[Collection entries]
☆ ☆ ☆ ☆
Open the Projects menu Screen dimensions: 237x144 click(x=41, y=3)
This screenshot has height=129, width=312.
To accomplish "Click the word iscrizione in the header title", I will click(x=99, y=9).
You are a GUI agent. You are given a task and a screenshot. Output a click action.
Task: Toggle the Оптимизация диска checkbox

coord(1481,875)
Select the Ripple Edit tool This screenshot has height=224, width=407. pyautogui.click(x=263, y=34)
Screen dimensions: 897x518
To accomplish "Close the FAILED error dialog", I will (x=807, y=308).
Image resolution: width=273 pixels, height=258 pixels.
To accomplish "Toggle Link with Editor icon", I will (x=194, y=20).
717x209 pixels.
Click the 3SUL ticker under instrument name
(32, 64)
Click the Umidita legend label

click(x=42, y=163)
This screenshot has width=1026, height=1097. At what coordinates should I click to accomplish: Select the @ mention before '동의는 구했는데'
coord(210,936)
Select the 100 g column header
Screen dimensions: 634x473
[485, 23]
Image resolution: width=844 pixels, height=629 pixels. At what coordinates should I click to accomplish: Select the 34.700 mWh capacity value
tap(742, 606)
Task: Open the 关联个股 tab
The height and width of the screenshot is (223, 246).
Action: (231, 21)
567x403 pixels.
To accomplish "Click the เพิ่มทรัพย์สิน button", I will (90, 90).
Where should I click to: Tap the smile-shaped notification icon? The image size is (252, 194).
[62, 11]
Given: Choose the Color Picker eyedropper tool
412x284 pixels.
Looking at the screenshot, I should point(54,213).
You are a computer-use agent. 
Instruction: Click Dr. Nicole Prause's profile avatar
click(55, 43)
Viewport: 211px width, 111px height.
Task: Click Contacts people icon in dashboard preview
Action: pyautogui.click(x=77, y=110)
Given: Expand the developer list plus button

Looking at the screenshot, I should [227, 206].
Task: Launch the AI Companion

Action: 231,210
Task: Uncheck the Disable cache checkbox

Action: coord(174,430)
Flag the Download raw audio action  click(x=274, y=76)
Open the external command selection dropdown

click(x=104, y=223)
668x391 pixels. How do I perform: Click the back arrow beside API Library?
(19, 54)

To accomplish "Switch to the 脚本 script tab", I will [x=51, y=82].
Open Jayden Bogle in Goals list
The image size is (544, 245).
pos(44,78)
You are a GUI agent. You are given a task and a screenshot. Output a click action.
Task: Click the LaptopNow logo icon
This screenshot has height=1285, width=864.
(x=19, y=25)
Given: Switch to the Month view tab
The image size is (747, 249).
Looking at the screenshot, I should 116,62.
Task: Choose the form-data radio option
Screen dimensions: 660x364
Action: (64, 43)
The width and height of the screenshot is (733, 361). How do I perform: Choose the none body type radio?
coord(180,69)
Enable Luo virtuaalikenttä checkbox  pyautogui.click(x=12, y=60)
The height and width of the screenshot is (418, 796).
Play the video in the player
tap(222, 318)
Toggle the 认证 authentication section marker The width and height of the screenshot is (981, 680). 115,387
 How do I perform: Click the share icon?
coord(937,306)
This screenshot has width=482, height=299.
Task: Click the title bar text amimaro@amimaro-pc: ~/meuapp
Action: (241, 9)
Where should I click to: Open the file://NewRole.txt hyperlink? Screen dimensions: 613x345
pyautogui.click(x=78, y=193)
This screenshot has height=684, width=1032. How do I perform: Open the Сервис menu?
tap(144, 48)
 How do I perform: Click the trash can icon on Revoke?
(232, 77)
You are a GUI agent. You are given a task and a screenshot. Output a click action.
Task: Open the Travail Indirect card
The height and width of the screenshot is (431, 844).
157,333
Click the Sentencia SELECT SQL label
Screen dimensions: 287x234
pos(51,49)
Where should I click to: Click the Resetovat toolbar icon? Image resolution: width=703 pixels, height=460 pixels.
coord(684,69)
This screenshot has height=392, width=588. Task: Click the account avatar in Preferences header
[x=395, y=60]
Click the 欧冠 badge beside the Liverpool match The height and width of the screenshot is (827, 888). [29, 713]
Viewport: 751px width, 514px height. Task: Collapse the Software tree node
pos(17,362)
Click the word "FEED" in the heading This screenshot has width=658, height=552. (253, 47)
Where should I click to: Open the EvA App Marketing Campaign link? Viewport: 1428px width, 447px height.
☆ ☆ ☆ ☆
Retype all of the entries precisely as they are.

Open the Projects menu Screen dimensions: 237x144 click(x=41, y=3)
This screenshot has height=129, width=312.
To accomplish "Click the word iscrizione in the header title", I will click(x=99, y=9).
You are a GUI agent. You are given a task and a screenshot. Output a click action.
Task: Toggle the Оптимизация диска checkbox

coord(1481,875)
Select the Ripple Edit tool This screenshot has height=224, width=407. pyautogui.click(x=263, y=34)
Screen dimensions: 897x518
To accomplish "Close the FAILED error dialog", I will (x=807, y=308).
Image resolution: width=273 pixels, height=258 pixels.
To accomplish "Toggle Link with Editor icon", I will (x=194, y=20).
717x209 pixels.
Click the 3SUL ticker under instrument name
(32, 64)
Click the Umidita legend label

click(x=42, y=163)
This screenshot has width=1026, height=1097. At what coordinates should I click to accomplish: Select the @ mention before '동의는 구했는데'
coord(210,936)
Select the 100 g column header
Screen dimensions: 634x473
[485, 23]
Image resolution: width=844 pixels, height=629 pixels. At what coordinates should I click to accomplish: Select the 34.700 mWh capacity value
tap(742, 606)
Task: Open the 关联个股 tab
The height and width of the screenshot is (223, 246).
Action: (231, 21)
567x403 pixels.
To accomplish "Click the เพิ่มทรัพย์สิน button", I will (90, 90).
Where should I click to: Tap the smile-shaped notification icon? The image size is (252, 194).
[62, 11]
Given: Choose the Color Picker eyedropper tool
412x284 pixels.
Looking at the screenshot, I should point(54,213).
You are a computer-use agent. 
Instruction: Click Dr. Nicole Prause's profile avatar
click(55, 43)
Viewport: 211px width, 111px height.
Task: Click Contacts people icon in dashboard preview
Action: pyautogui.click(x=77, y=110)
Given: Expand the developer list plus button

Looking at the screenshot, I should [227, 206].
Task: Launch the AI Companion

Action: 231,210
Task: Uncheck the Disable cache checkbox

Action: coord(174,430)
Flag the Download raw audio action  click(x=274, y=76)
Open the external command selection dropdown

click(x=104, y=223)
668x391 pixels. How do I perform: Click the back arrow beside API Library?
(19, 54)

To accomplish "Switch to the 脚本 script tab", I will [x=51, y=82].
Open Jayden Bogle in Goals list
The image size is (544, 245).
pos(44,78)
You are a GUI agent. You are given a task and a screenshot. Output a click action.
Task: Click the LaptopNow logo icon
This screenshot has height=1285, width=864.
(x=19, y=25)
Given: Switch to the Month view tab
The image size is (747, 249).
Looking at the screenshot, I should 116,62.
Task: Choose the form-data radio option
Screen dimensions: 660x364
Action: (64, 43)
The width and height of the screenshot is (733, 361). How do I perform: Choose the none body type radio?
coord(180,69)
Enable Luo virtuaalikenttä checkbox  pyautogui.click(x=12, y=60)
The height and width of the screenshot is (418, 796).
Play the video in the player
tap(222, 318)
Toggle the 认证 authentication section marker The width and height of the screenshot is (981, 680). 115,387
 How do I perform: Click the share icon?
coord(937,306)
This screenshot has width=482, height=299.
Task: Click the title bar text amimaro@amimaro-pc: ~/meuapp
Action: (241, 9)
Where should I click to: Open the file://NewRole.txt hyperlink? Screen dimensions: 613x345
pyautogui.click(x=78, y=193)
This screenshot has height=684, width=1032. How do I perform: Open the Сервис menu?
tap(144, 48)
 How do I perform: Click the trash can icon on Revoke?
(232, 77)
You are a GUI agent. You are given a task and a screenshot. Output a click action.
Task: Open the Travail Indirect card
The height and width of the screenshot is (431, 844).
157,333
Click the Sentencia SELECT SQL label
Screen dimensions: 287x234
pos(51,49)
Where should I click to: Click the Resetovat toolbar icon? Image resolution: width=703 pixels, height=460 pixels.
coord(684,69)
This screenshot has height=392, width=588. Task: Click the account avatar in Preferences header
[x=395, y=60]
Click the 欧冠 badge beside the Liverpool match The height and width of the screenshot is (827, 888). [29, 713]
Viewport: 751px width, 514px height. Task: Collapse the Software tree node
pos(17,362)
Click the word "FEED" in the heading This screenshot has width=658, height=552. (253, 47)
Where should I click to: Open the EvA App Marketing Campaign link? Viewport: 1428px width, 447px height.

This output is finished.